Obergefell v. Hodges and the Meaning of Liberty

Should our understanding of what the Constitution requires change over time? In the wake of the Supreme Court's decision concerning same-sex marriage in Obergefell v. Hodges, George Will and Matthew Franck have written thoughtful pieces that probe that fundamental question. Will endorses Justice Kennedy's assertion in Obergefell that "[t]he generations that wrote and ratified the Bill of Rights and the Fourteenth Amendment did not presume to know the extent of freedom in all of its dimensions, and so they entrusted to future generations a charter protecting the right of all persons to enjoy liberty as we learn its meaning." In response, Franck criticizes Will for endorsing "living constitutionalism" and accuses Will of "cheerily greeting the rewriting of the Constitution."

Regardless of whether one agrees or disagrees with the Court's holding in Obergefell, Justice Kennedy's assertion expresses an insight that is essential to constitutional interpretation, and Will is right to stand behind it. As the late Robert Bork once put it, "It is the task of the judge in this generation to discern how the Framers' values, defined in the context of the world they knew, apply to the world we know." In order to implement those values, judicial engagement--disciplined, reason-guided inquiry into constitutional meaning, together with an honest assessment of the government's ends and means in every case--is required.

Franck is correct that the meaning of constitutional text remains constant over time. It does not turn upon popular or political will. The meaning of "liberty," or "due process of law," or "freedom of speech" is not defined by legislative majorities, public opinion polls, or five people in robes. The meaning of constitutional text is not subjective but objective, discovered rather than made. Judges who decide cases on the basis of philosophical principles alien to the Constitution are no longer applying the law but inventing it and thus imposing their ideas of what the law should be on the rest of us.

But to say that constitutional meaning does not change is not to say that applying the concepts set forth in the Constitution to concrete cases today will, or ought to, yield results consistent with the expectations of the Framers. All conceptual terms--from the Fourth Amendment's proscription of "unreasonable" searches and seizures to the Fourteenth Amendment's requirement of "equal protection of the laws" -- depend upon a rational assessment of the world in which they operate. This is true--and obvious--outside of constitutional law as well. For example, when we speak of "mammals" we are referring to all animals with a particular set of traits, including hair and the ability to produce milk for live young. The set of animals that we identify as mammals should and does change over time as we learn more about them. On the basis of similar reasoning, the Court has properly concluded that modern forms of communication unfathomable to the Framers are protected by the First Amendment's guarantee of "freedom of speech."

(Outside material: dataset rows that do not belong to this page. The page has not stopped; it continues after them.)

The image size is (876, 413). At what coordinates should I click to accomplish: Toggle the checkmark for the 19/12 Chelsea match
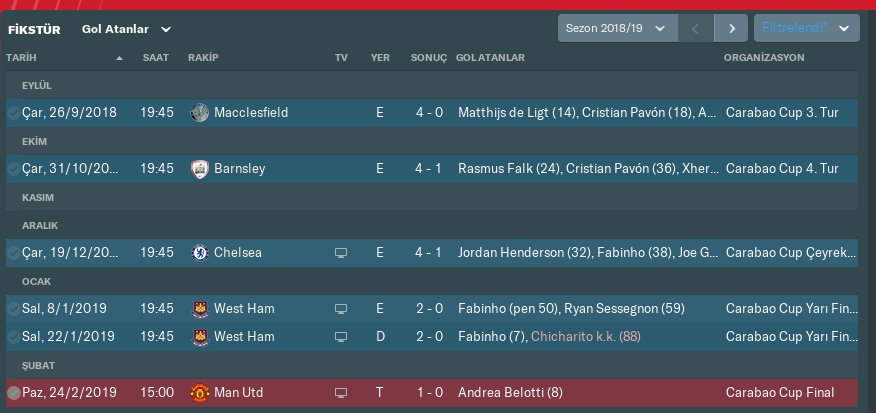[13, 253]
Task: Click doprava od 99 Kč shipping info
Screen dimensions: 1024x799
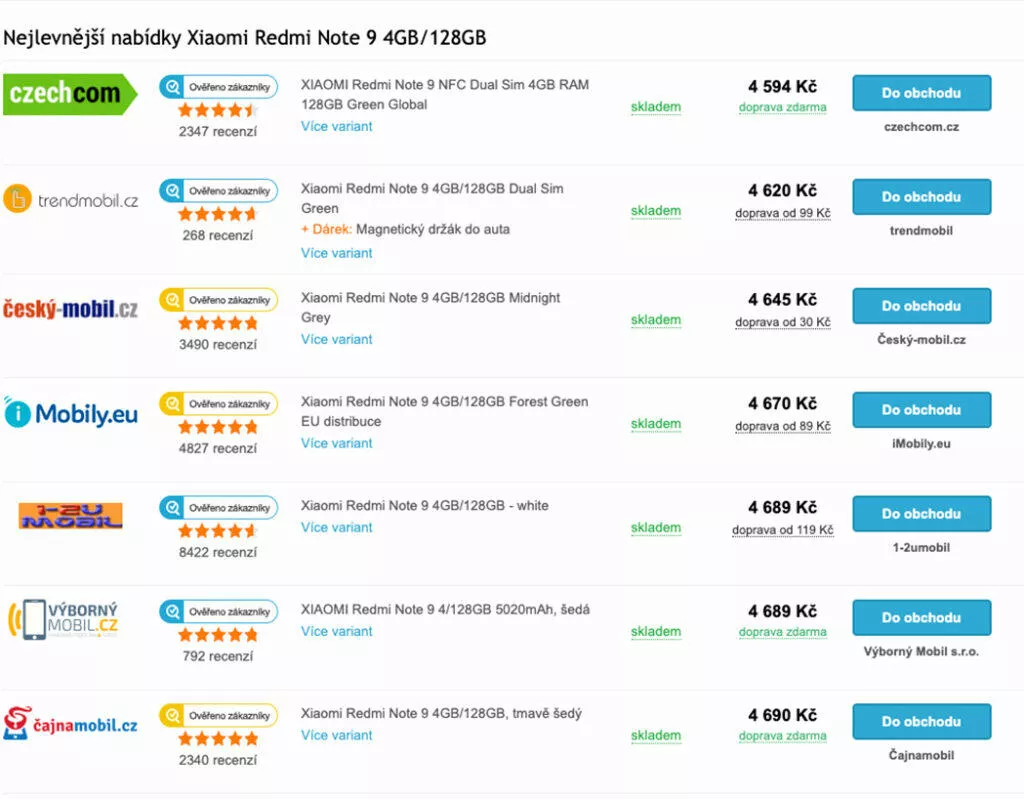Action: 782,213
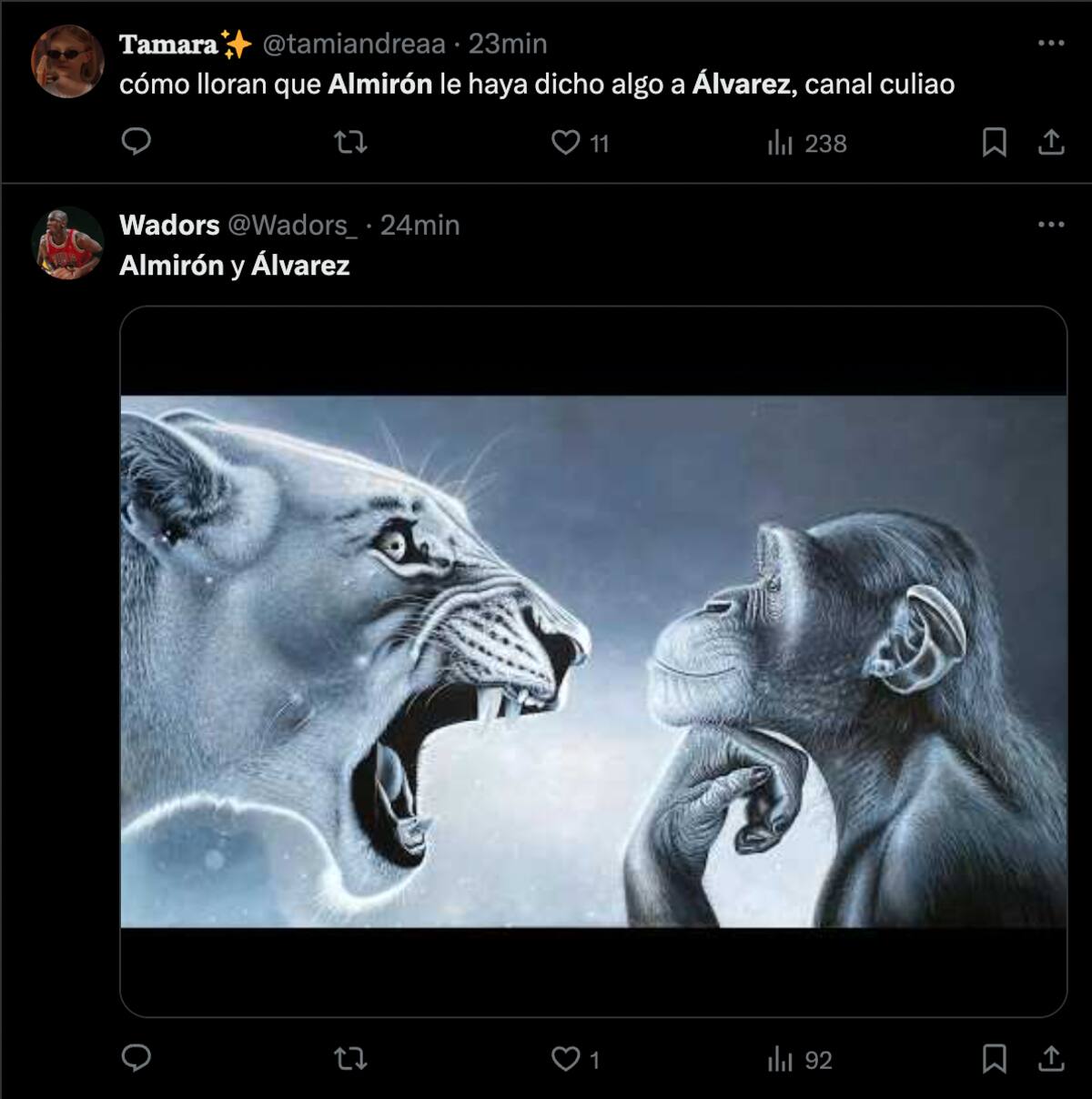Open Tamara's profile picture
Screen dimensions: 1092x1099
67,61
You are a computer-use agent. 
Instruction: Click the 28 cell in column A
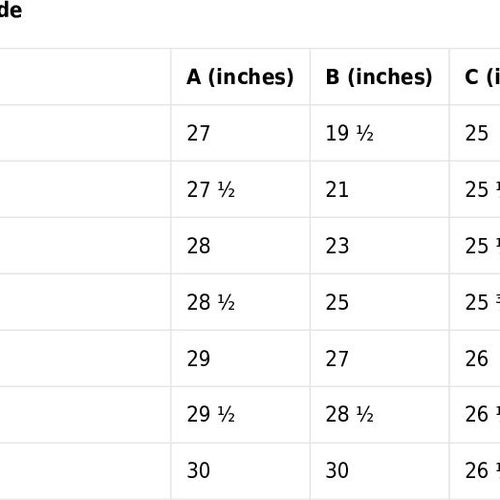point(240,246)
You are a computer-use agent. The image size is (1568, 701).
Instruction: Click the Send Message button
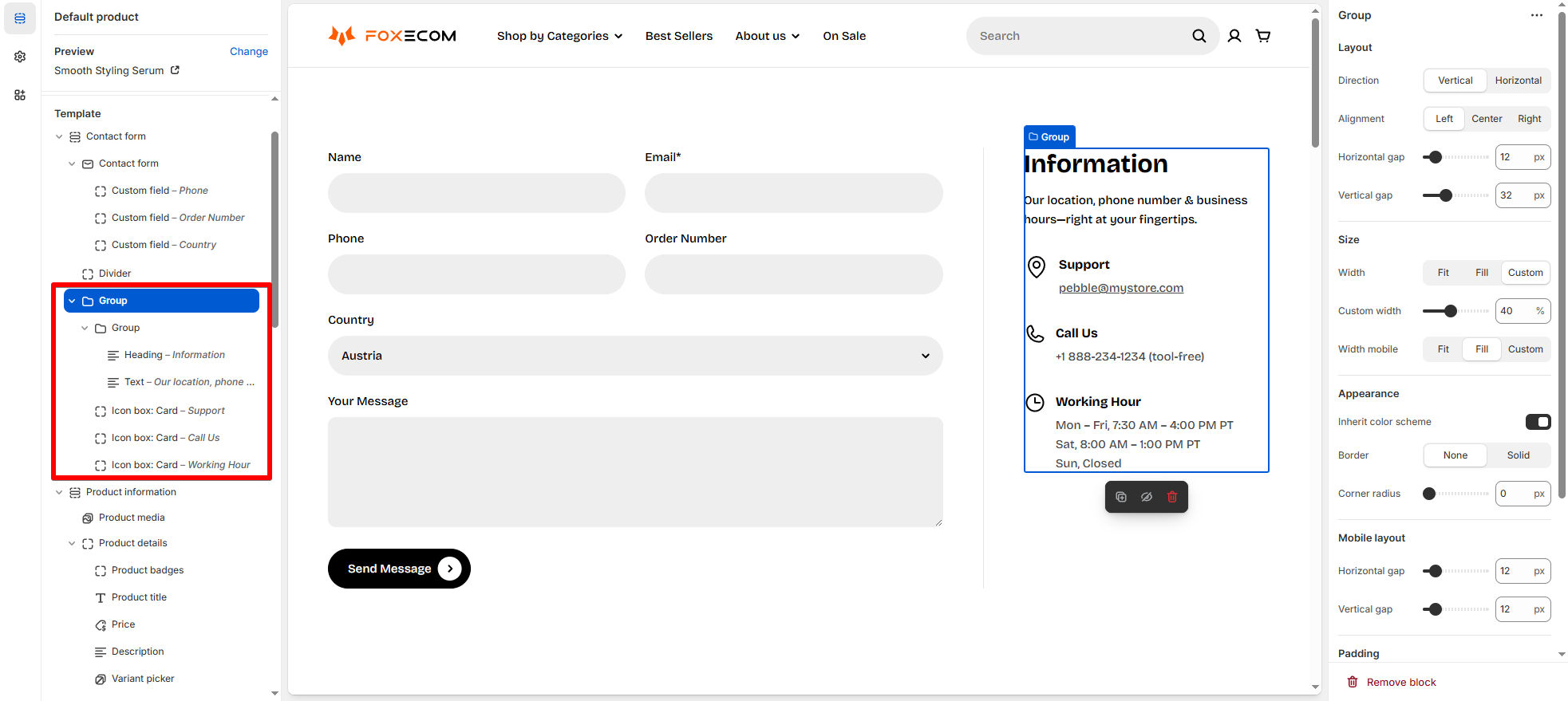[399, 569]
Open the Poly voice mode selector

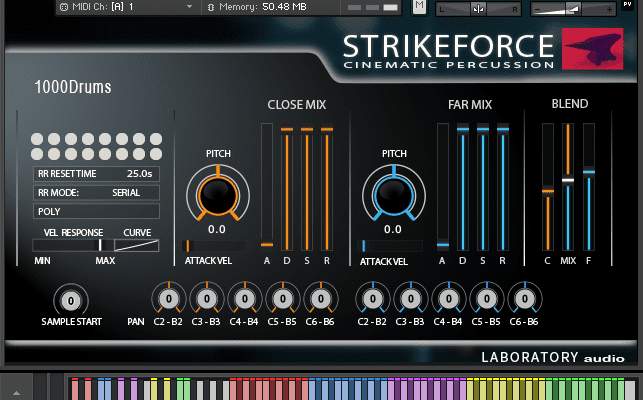[96, 211]
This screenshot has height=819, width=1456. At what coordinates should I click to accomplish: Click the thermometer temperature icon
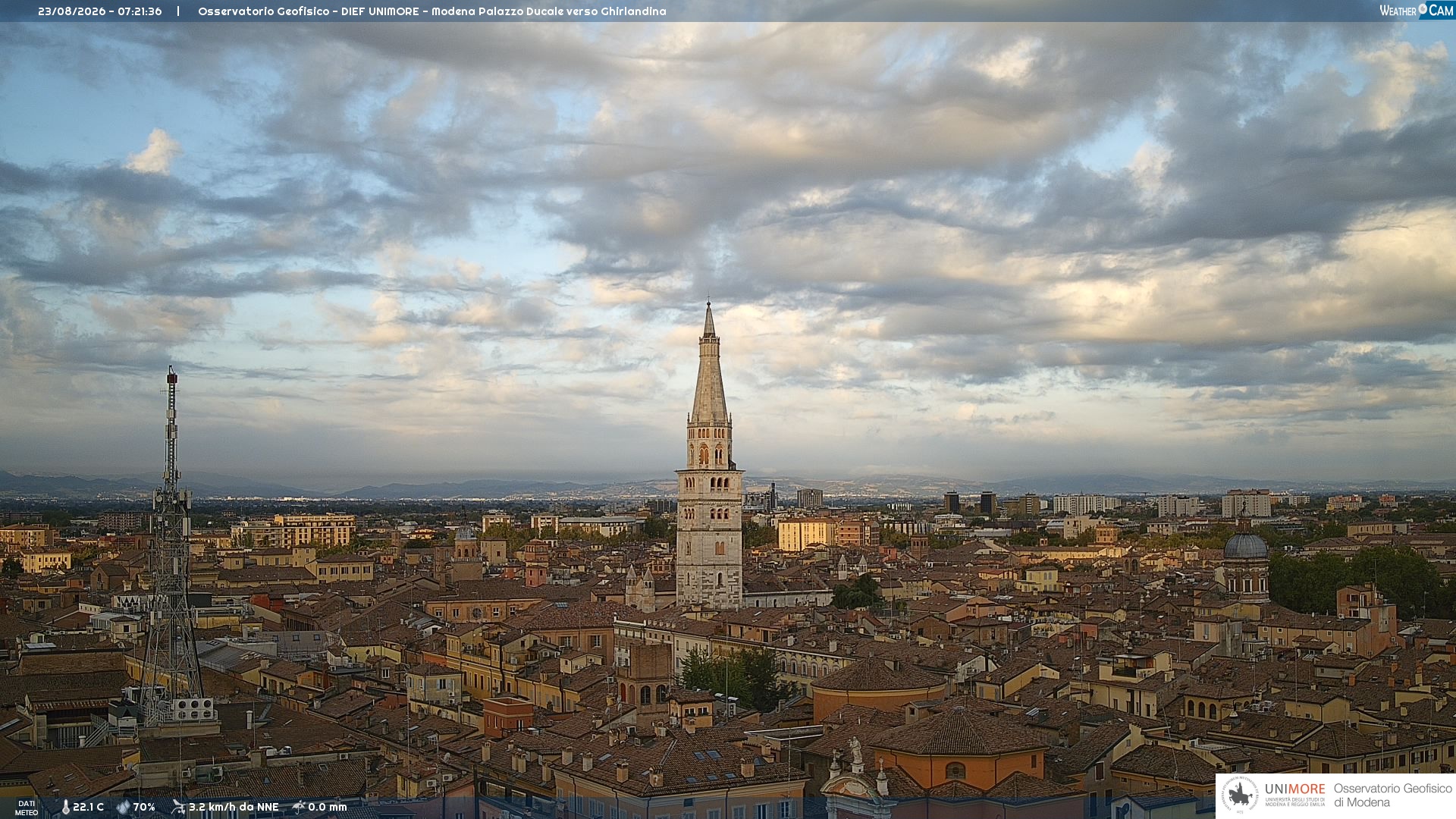pyautogui.click(x=65, y=808)
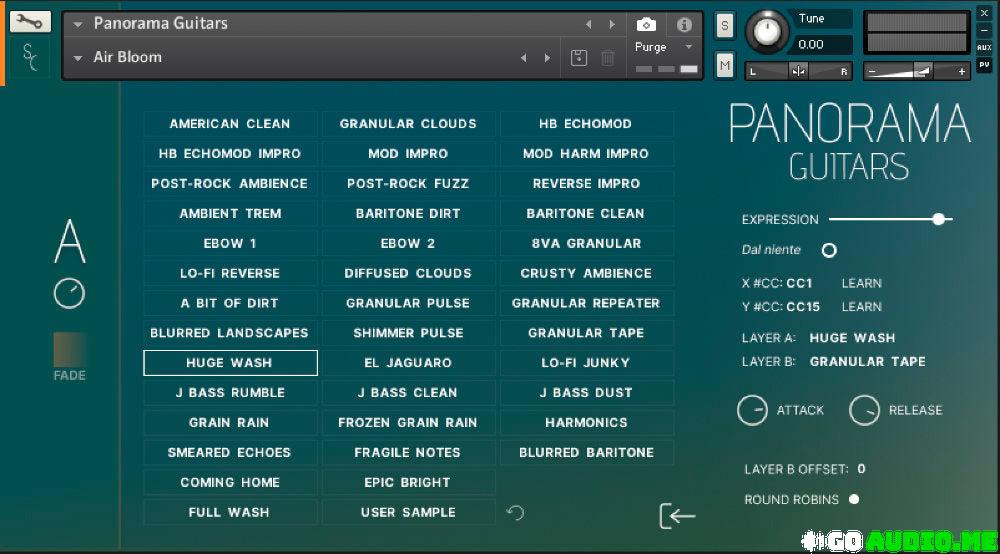Open the info icon in header
The width and height of the screenshot is (1000, 554).
pos(684,24)
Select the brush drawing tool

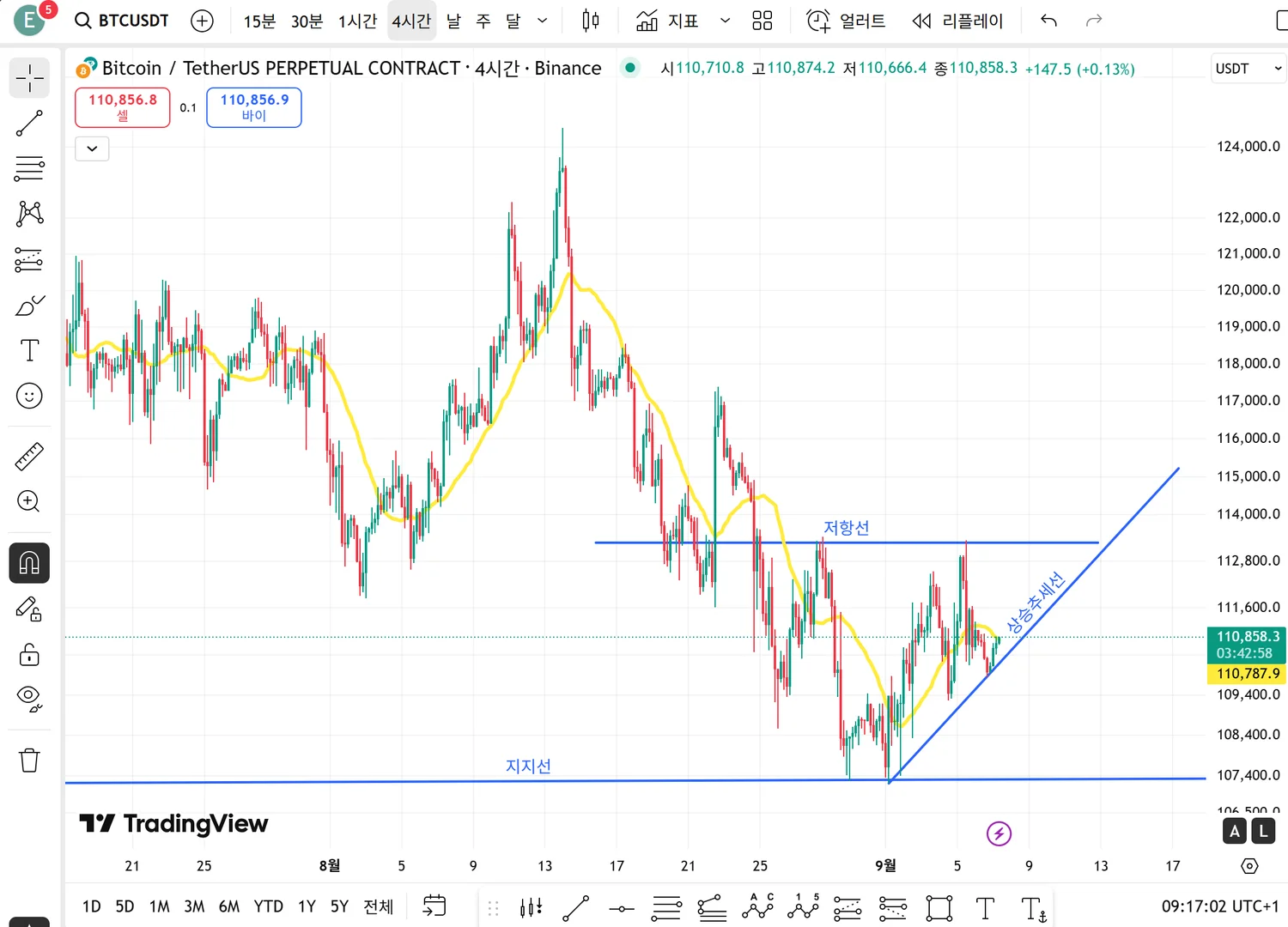pos(29,305)
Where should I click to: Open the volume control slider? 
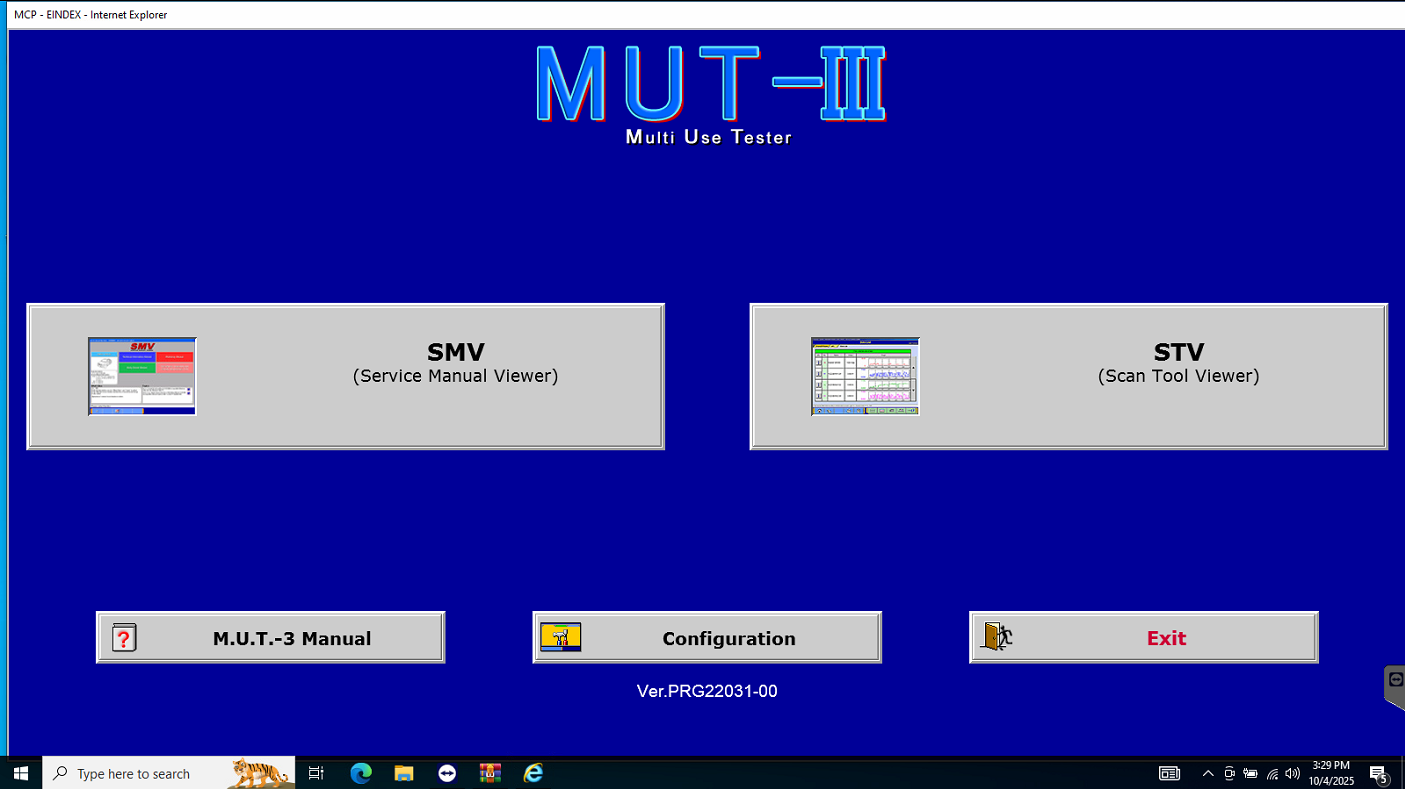point(1291,773)
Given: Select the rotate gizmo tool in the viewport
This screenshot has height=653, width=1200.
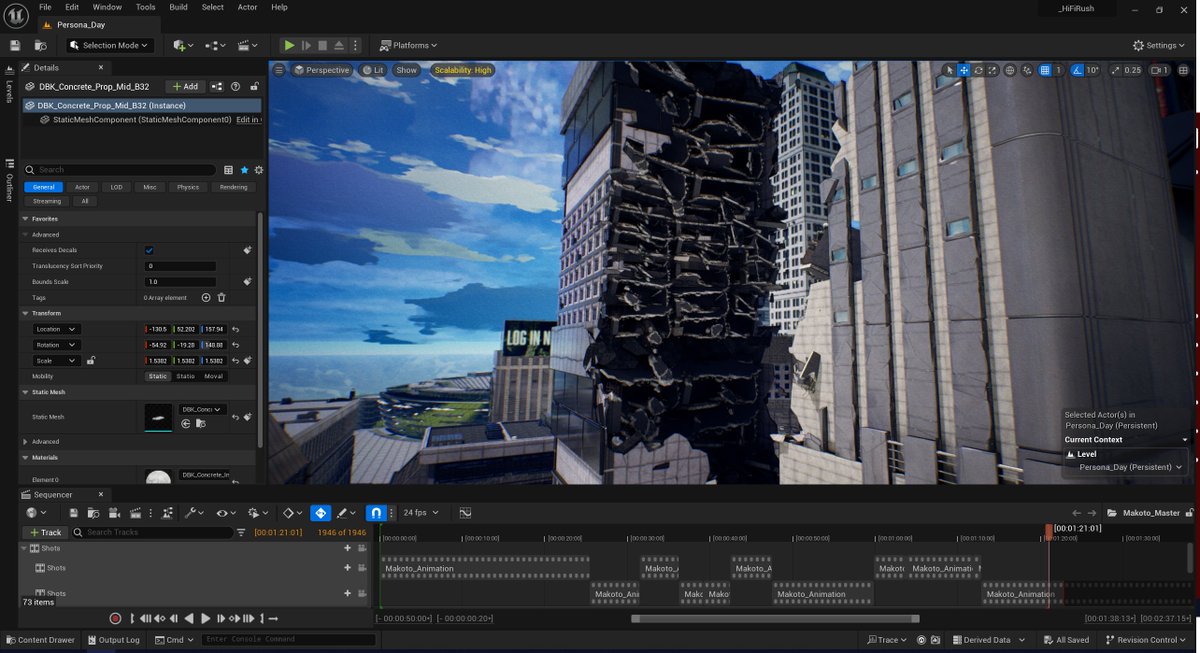Looking at the screenshot, I should click(978, 71).
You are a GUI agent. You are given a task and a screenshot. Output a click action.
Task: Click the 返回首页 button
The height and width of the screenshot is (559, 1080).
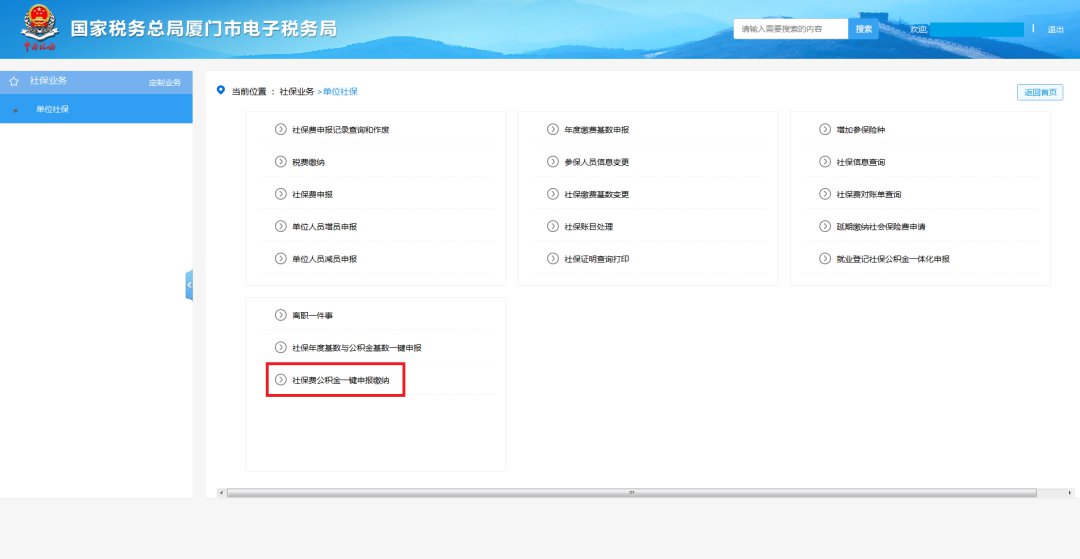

I have encountered no serious argument that anyone who drafted and ratified the Fourteenth Amendment would have regarded the failure to recognize same-sex couples' marriage contracts as a deprivation of liberty without due process of law or a denial of the equal protection of the laws. But that is not dispositive. There is abundant evidence that the Fourteenth Amendment was designed to authorize the federal government (and the federal judiciary) to prevent the states from violating natural rights and certain civil rights (like the right to make and enforce contracts) as well as to prohibit discrimination that serves no legitimate end of government. The Obergefell Court was thus correct to make a genuine effort to determine whether or not choosing to issue marriage licenses to opposite-sex couples but not same-sex couples furthers any legitimate government end today.

Disagreement with Will's (and Kennedy's) understanding of what the Fourteenth Amendment requires today is reasonable. But it is entirely appropriate for our understanding of what the Constitution requires to change as we apply fixed principles to changing facts and as our own understanding of those facts develops. James Madison, who offered a robust defense of originalism in an 1824 letter to Henry Lee that Will and Franck both draw upon, appears to have changed his own views concerning the constitutionality of practices that were accepted when the Constitution was framed, including the practice of employing legislative chaplains.

In the final analysis, fidelity to the Constitution requires fidelity to the law itself, not any particular group of people's subjective understanding of it or expectations about it, whether those people are long dead or still living. Judges must engage in a genuine, impartial search for the truth concerning the law's objective meaning and require the government to demonstrate the constitutional legitimacy of its actions here and now, with reliable evidence. Different cases will bring different results--including results about which reasonable people may sometimes differ; but such judicial engagement is needed to secure the blessings of liberty in the world we know.